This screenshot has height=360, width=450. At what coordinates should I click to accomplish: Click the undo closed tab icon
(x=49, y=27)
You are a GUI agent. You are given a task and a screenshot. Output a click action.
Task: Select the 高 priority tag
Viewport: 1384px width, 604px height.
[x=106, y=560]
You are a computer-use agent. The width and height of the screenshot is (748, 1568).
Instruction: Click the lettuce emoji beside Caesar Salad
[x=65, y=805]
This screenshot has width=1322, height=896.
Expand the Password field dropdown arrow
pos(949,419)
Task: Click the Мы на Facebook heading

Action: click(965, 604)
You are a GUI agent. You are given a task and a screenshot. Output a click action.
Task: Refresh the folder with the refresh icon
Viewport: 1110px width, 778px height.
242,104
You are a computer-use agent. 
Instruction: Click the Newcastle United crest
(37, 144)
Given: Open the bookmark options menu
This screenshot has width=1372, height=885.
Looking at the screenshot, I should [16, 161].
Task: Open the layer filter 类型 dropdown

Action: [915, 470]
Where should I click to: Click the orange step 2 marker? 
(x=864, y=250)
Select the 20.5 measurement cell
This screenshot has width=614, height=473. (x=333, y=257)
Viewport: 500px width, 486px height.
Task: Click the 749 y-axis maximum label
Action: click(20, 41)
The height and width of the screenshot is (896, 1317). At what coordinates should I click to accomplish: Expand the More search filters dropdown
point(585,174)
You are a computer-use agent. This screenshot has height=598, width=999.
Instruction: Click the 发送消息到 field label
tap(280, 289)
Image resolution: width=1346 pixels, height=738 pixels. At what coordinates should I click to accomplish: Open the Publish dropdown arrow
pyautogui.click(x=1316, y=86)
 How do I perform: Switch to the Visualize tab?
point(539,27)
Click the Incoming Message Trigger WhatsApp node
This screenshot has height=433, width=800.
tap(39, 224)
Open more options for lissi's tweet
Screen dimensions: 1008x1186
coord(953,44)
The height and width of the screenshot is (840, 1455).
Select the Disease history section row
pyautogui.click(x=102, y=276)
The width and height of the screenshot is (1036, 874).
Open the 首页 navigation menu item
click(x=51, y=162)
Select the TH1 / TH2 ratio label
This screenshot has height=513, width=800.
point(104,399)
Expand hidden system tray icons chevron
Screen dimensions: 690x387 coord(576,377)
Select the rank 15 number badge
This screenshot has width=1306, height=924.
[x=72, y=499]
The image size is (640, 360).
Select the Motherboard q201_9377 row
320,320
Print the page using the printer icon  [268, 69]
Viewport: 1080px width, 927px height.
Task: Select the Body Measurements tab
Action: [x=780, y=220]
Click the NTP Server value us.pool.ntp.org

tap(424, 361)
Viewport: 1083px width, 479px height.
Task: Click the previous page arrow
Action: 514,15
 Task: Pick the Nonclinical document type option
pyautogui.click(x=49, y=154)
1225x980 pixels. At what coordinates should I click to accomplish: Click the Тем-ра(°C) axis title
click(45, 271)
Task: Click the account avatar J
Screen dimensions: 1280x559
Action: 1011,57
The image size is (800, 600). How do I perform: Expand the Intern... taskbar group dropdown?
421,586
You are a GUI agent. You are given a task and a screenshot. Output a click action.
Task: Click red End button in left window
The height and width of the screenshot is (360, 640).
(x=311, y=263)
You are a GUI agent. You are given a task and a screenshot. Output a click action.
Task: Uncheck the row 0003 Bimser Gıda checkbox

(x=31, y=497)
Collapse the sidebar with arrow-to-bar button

════════════════

=== What you need to do ===
Reproduce the material above. Do not change a word.

=== Exercise response ===
This screenshot has height=360, width=450. At what coordinates should I click to accomplish: Click the undo closed tab icon
(x=49, y=27)
You are a GUI agent. You are given a task and a screenshot. Output a click action.
Task: Select the 高 priority tag
Viewport: 1384px width, 604px height.
[x=106, y=560]
You are a computer-use agent. The width and height of the screenshot is (748, 1568).
Instruction: Click the lettuce emoji beside Caesar Salad
[x=65, y=805]
This screenshot has width=1322, height=896.
Expand the Password field dropdown arrow
pos(949,419)
Task: Click the Мы на Facebook heading

Action: click(965, 604)
You are a GUI agent. You are given a task and a screenshot. Output a click action.
Task: Refresh the folder with the refresh icon
Viewport: 1110px width, 778px height.
242,104
You are a computer-use agent. 
Instruction: Click the Newcastle United crest
(37, 144)
Given: Open the bookmark options menu
This screenshot has width=1372, height=885.
Looking at the screenshot, I should [16, 161].
Task: Open the layer filter 类型 dropdown

Action: [915, 470]
Where should I click to: Click the orange step 2 marker? 
(x=864, y=250)
Select the 20.5 measurement cell
This screenshot has width=614, height=473. (x=333, y=257)
Viewport: 500px width, 486px height.
Task: Click the 749 y-axis maximum label
Action: click(20, 41)
The height and width of the screenshot is (896, 1317). At what coordinates should I click to accomplish: Expand the More search filters dropdown
point(585,174)
You are a computer-use agent. This screenshot has height=598, width=999.
Instruction: Click the 发送消息到 field label
tap(280, 289)
Image resolution: width=1346 pixels, height=738 pixels. At what coordinates should I click to accomplish: Open the Publish dropdown arrow
pyautogui.click(x=1316, y=86)
 How do I perform: Switch to the Visualize tab?
point(539,27)
Click the Incoming Message Trigger WhatsApp node
This screenshot has height=433, width=800.
tap(39, 224)
Open more options for lissi's tweet
Screen dimensions: 1008x1186
coord(953,44)
The height and width of the screenshot is (840, 1455).
Select the Disease history section row
pyautogui.click(x=102, y=276)
The width and height of the screenshot is (1036, 874).
Open the 首页 navigation menu item
click(x=51, y=162)
Select the TH1 / TH2 ratio label
This screenshot has height=513, width=800.
point(104,399)
Expand hidden system tray icons chevron
Screen dimensions: 690x387 coord(576,377)
Select the rank 15 number badge
This screenshot has width=1306, height=924.
[x=72, y=499]
The image size is (640, 360).
Select the Motherboard q201_9377 row
320,320
Print the page using the printer icon  [268, 69]
Viewport: 1080px width, 927px height.
Task: Select the Body Measurements tab
Action: [x=780, y=220]
Click the NTP Server value us.pool.ntp.org

tap(424, 361)
Viewport: 1083px width, 479px height.
Task: Click the previous page arrow
Action: 514,15
 Task: Pick the Nonclinical document type option
pyautogui.click(x=49, y=154)
1225x980 pixels. At what coordinates should I click to accomplish: Click the Тем-ра(°C) axis title
click(45, 271)
Task: Click the account avatar J
Screen dimensions: 1280x559
Action: 1011,57
The image size is (800, 600). How do I perform: Expand the Intern... taskbar group dropdown?
421,586
You are a GUI agent. You are given a task and a screenshot. Output a click action.
Task: Click red End button in left window
The height and width of the screenshot is (360, 640).
(x=311, y=263)
You are a GUI agent. You are given a task and a screenshot. Output a click action.
Task: Uncheck the row 0003 Bimser Gıda checkbox

(x=31, y=497)
Collapse the sidebar with arrow-to-bar button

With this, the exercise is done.